(Stored data entries)

════════════════

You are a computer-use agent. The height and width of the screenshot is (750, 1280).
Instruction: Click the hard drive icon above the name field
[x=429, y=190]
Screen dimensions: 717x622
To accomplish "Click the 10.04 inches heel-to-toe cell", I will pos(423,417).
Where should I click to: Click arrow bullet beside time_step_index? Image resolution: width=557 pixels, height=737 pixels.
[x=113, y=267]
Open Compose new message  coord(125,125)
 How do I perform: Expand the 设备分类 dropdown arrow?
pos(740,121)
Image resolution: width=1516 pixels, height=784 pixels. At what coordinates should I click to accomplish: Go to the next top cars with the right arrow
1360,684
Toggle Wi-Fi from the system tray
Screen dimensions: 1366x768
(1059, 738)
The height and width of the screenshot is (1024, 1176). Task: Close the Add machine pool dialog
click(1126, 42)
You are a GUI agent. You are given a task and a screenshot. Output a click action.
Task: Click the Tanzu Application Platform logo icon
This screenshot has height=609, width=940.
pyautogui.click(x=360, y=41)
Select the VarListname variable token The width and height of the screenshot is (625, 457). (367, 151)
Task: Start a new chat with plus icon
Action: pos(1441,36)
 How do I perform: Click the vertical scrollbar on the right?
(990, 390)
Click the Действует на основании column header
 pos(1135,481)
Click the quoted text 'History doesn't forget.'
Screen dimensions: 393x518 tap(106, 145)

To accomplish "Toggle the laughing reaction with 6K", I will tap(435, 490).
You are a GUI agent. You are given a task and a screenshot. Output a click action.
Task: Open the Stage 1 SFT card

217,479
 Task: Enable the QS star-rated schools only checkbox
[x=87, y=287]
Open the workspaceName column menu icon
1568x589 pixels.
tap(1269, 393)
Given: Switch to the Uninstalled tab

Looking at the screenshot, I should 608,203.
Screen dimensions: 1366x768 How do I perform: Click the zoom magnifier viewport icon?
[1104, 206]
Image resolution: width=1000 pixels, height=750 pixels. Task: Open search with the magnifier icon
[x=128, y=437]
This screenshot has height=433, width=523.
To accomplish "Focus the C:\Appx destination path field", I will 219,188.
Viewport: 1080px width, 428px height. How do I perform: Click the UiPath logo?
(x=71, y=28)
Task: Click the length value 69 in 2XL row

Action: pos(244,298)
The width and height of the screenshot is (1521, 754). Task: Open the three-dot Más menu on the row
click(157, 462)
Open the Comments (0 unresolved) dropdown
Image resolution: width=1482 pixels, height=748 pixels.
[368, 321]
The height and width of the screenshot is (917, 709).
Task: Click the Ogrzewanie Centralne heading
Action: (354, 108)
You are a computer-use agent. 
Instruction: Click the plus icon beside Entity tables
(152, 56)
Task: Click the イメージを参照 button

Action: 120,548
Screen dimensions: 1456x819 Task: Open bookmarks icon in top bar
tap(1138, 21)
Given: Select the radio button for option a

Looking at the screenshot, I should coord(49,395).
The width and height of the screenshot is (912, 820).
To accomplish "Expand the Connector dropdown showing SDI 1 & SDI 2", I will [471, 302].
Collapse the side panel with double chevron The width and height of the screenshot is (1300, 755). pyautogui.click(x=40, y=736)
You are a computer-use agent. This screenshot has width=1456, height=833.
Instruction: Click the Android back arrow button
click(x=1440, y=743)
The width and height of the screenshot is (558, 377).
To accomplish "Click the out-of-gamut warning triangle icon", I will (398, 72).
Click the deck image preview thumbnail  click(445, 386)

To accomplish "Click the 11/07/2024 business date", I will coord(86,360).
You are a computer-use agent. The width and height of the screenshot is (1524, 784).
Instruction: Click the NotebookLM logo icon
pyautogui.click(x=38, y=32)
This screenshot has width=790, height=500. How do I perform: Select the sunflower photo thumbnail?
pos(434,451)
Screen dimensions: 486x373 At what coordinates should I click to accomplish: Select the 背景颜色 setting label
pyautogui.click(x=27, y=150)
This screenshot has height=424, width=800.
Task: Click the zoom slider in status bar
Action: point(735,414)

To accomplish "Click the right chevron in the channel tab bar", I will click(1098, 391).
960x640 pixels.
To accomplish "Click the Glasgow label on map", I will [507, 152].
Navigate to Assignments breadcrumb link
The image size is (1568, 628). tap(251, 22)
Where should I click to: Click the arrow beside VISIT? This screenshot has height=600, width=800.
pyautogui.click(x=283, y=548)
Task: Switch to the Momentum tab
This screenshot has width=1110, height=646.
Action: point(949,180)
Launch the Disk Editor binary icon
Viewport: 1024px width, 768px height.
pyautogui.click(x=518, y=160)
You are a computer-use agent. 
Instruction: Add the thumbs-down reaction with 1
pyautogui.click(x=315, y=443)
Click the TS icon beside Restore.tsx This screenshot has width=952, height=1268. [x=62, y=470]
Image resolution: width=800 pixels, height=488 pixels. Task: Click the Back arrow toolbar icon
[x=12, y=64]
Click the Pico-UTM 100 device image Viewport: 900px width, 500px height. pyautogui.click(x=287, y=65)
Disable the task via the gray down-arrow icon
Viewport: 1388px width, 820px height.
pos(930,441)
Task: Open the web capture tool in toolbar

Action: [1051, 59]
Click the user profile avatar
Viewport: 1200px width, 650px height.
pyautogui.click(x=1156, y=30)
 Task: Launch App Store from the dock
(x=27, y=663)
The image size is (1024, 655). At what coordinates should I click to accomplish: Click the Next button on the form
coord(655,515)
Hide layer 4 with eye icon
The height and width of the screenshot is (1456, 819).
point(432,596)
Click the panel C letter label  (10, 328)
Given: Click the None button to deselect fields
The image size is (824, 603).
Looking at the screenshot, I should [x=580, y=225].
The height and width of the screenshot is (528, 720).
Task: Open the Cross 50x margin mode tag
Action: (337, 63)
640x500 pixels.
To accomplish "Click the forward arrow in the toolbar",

════════════════

:: Your assignment ::
In the entries above, find the line with "Hide layer 4 with eye icon" and the line with "640x500 pixels.", then restate word for word both of them and every line between, with nothing more.

:: Reply to the exercise ::
Hide layer 4 with eye icon
The height and width of the screenshot is (1456, 819).
point(432,596)
Click the panel C letter label  (10, 328)
Given: Click the None button to deselect fields
The image size is (824, 603).
Looking at the screenshot, I should [x=580, y=225].
The height and width of the screenshot is (528, 720).
Task: Open the Cross 50x margin mode tag
Action: (337, 63)
640x500 pixels.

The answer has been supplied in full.